# Dataset excerpts:
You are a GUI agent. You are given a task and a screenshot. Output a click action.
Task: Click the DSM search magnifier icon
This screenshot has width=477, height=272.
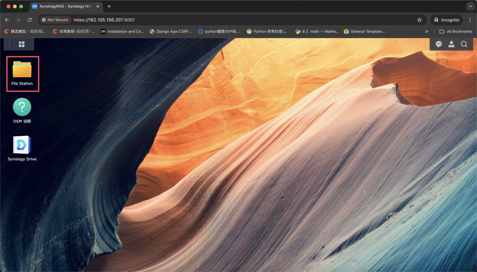(x=464, y=44)
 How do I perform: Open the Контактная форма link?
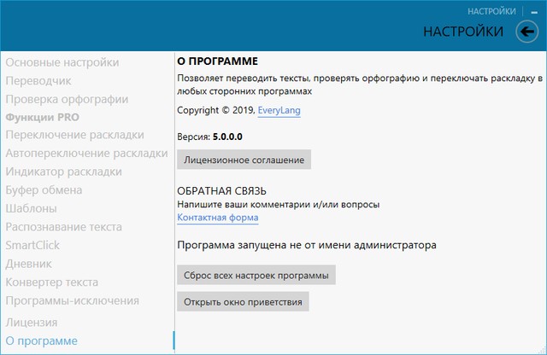click(x=218, y=218)
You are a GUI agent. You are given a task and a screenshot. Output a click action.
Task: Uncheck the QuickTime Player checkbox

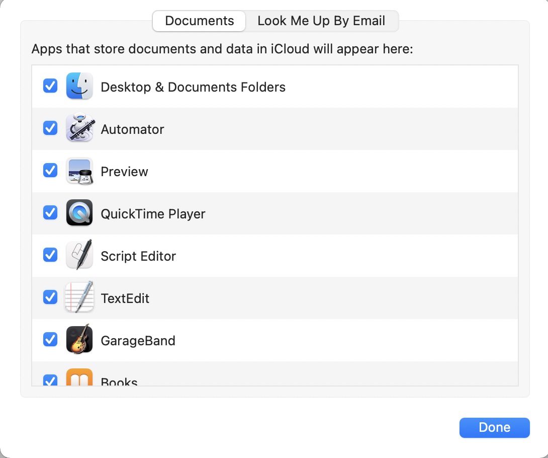point(50,213)
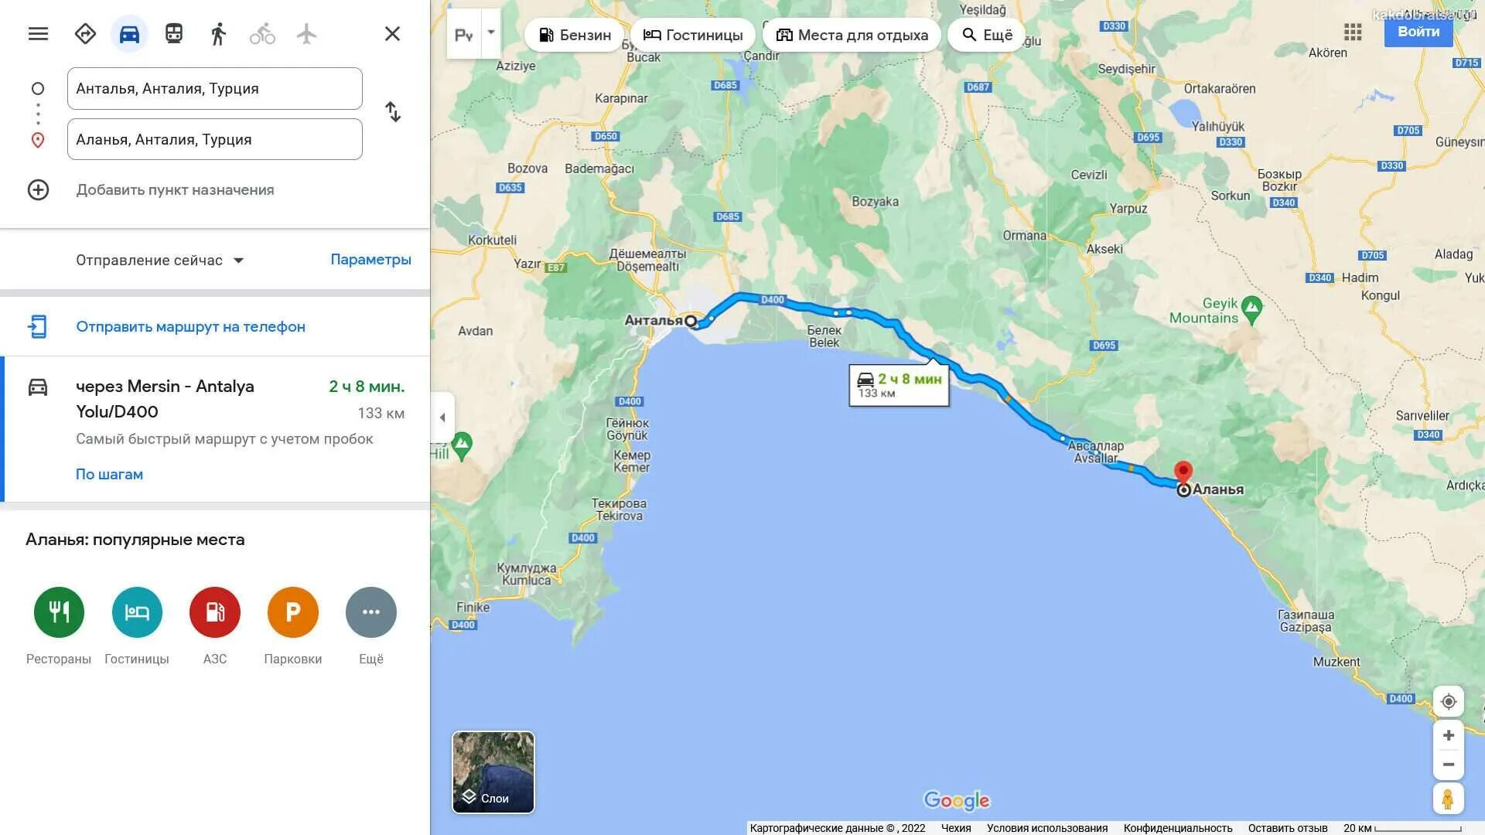Filter map by Бензин chip
The width and height of the screenshot is (1485, 835).
tap(575, 35)
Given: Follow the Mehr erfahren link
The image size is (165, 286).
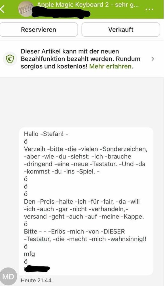Looking at the screenshot, I should click(110, 66).
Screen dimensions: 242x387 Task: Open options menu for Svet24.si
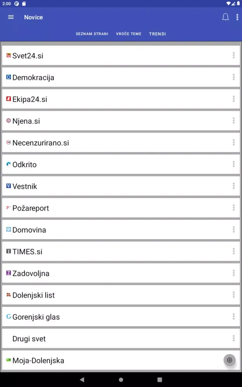233,55
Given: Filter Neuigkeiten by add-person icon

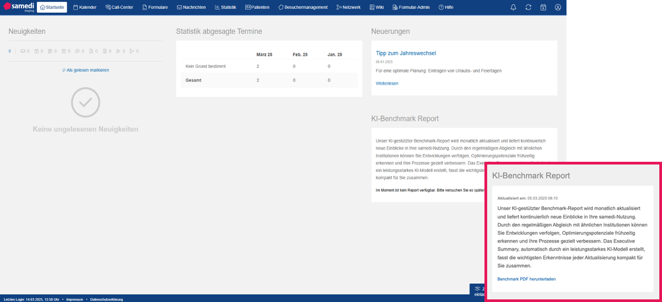Looking at the screenshot, I should pyautogui.click(x=119, y=51).
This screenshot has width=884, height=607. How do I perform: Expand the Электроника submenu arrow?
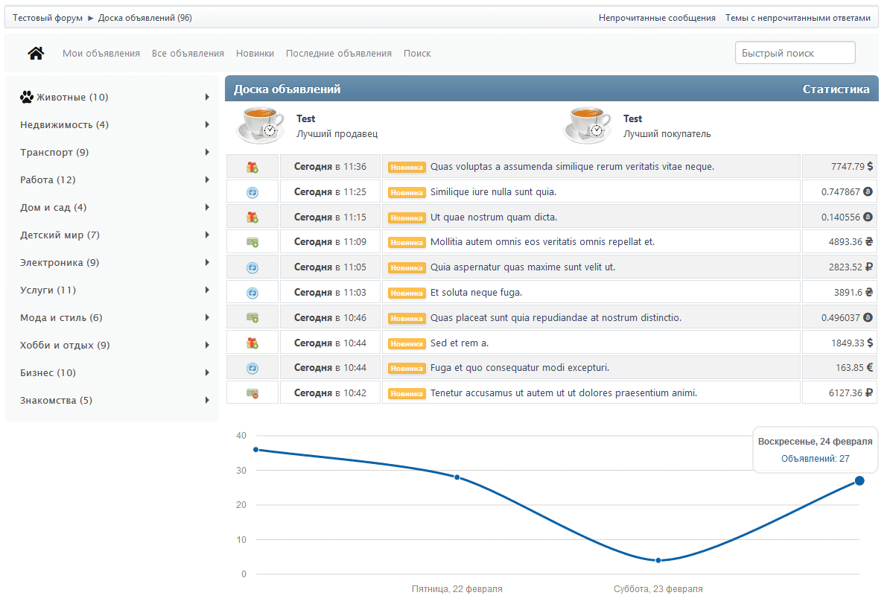207,263
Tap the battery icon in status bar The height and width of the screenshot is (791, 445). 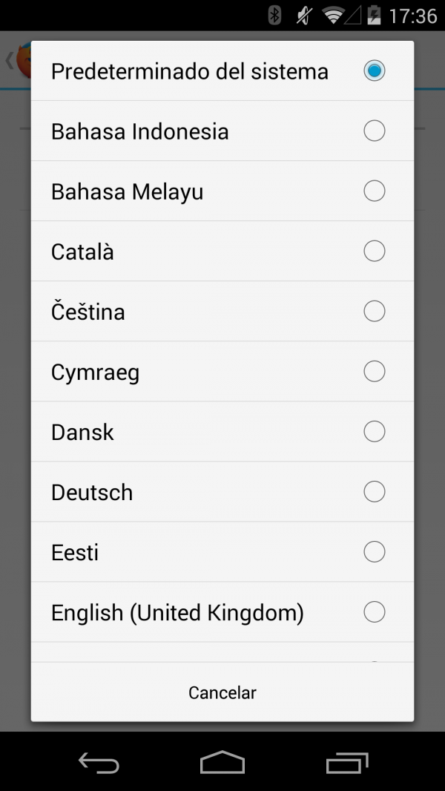[374, 15]
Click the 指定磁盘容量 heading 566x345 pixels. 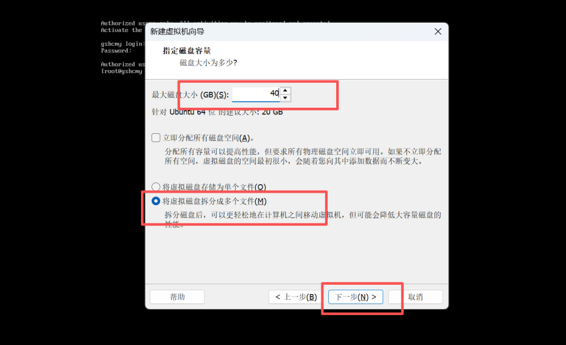pyautogui.click(x=187, y=50)
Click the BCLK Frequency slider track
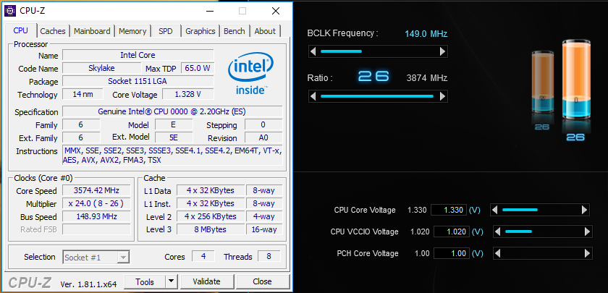 [x=378, y=51]
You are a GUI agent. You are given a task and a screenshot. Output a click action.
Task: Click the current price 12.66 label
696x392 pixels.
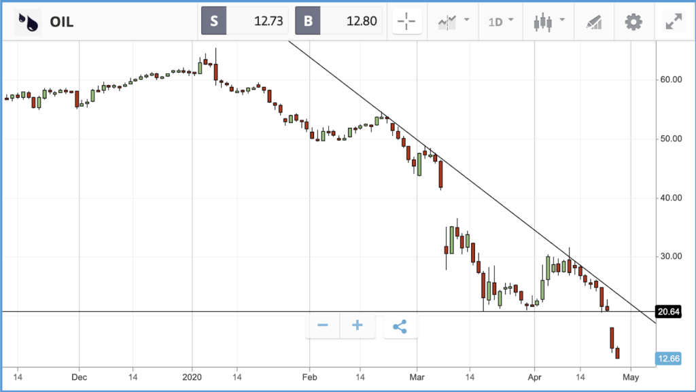point(669,358)
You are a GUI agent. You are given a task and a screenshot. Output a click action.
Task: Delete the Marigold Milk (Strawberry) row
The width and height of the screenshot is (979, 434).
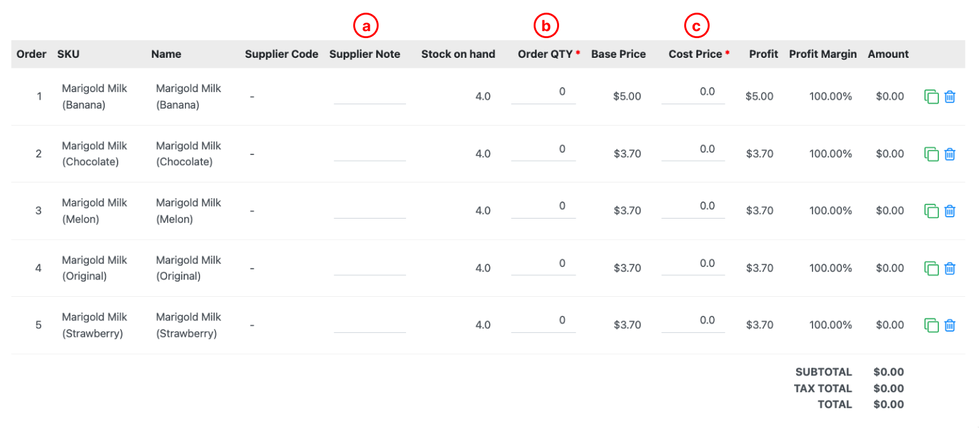point(950,325)
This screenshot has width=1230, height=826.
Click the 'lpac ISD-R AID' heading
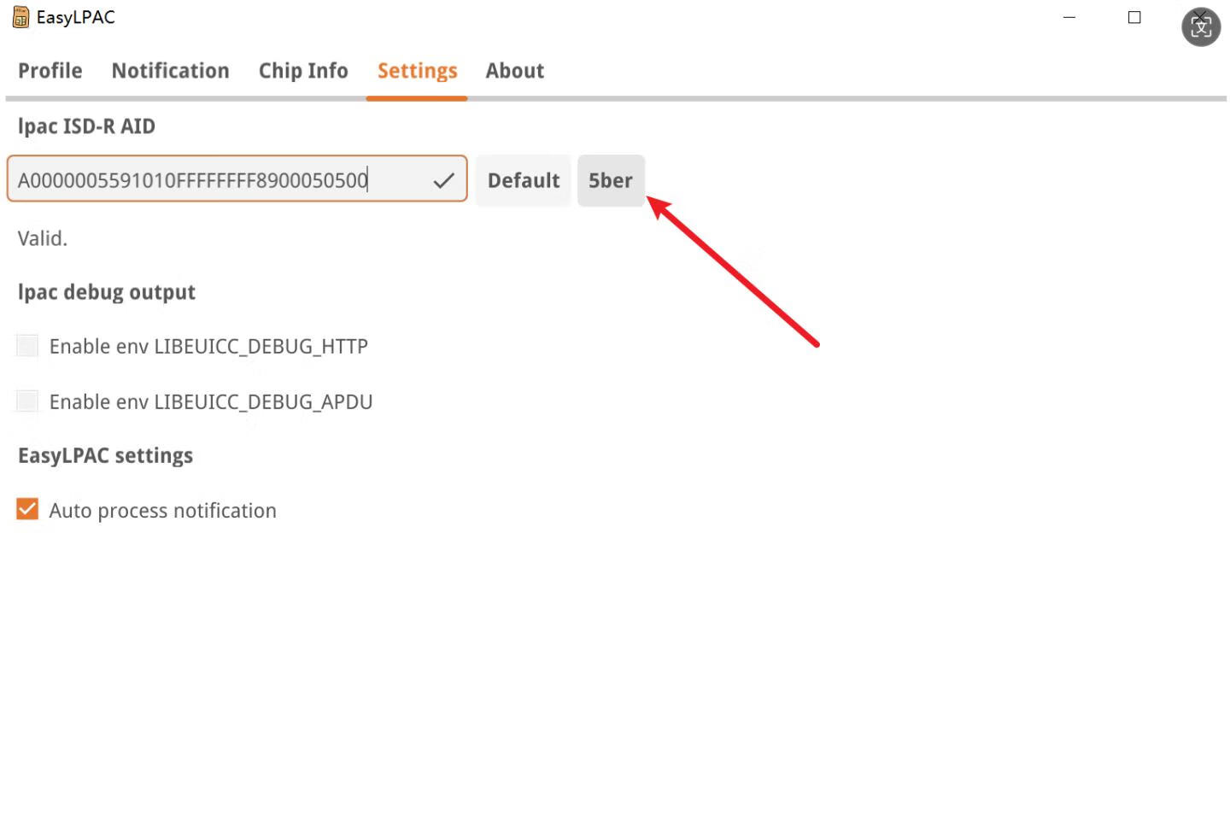pos(86,126)
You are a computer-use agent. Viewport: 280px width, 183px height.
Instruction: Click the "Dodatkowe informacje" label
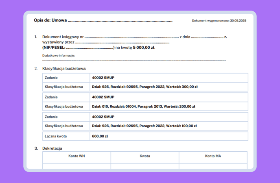pos(59,55)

# EXERCISE DETAILS:
Please write out the lines above exactly, from the one that contains "This screenshot has width=1230, height=826." through the final line, and include none of the pictures.

# YOUR SOLUTION:
This screenshot has width=1230, height=826.
Click the 'lpac ISD-R AID' heading
pos(86,126)
You are a computer-use agent. Viewport: 280px width, 183px height.
Instruction: Click the "Dodatkowe informacje" label
pos(59,55)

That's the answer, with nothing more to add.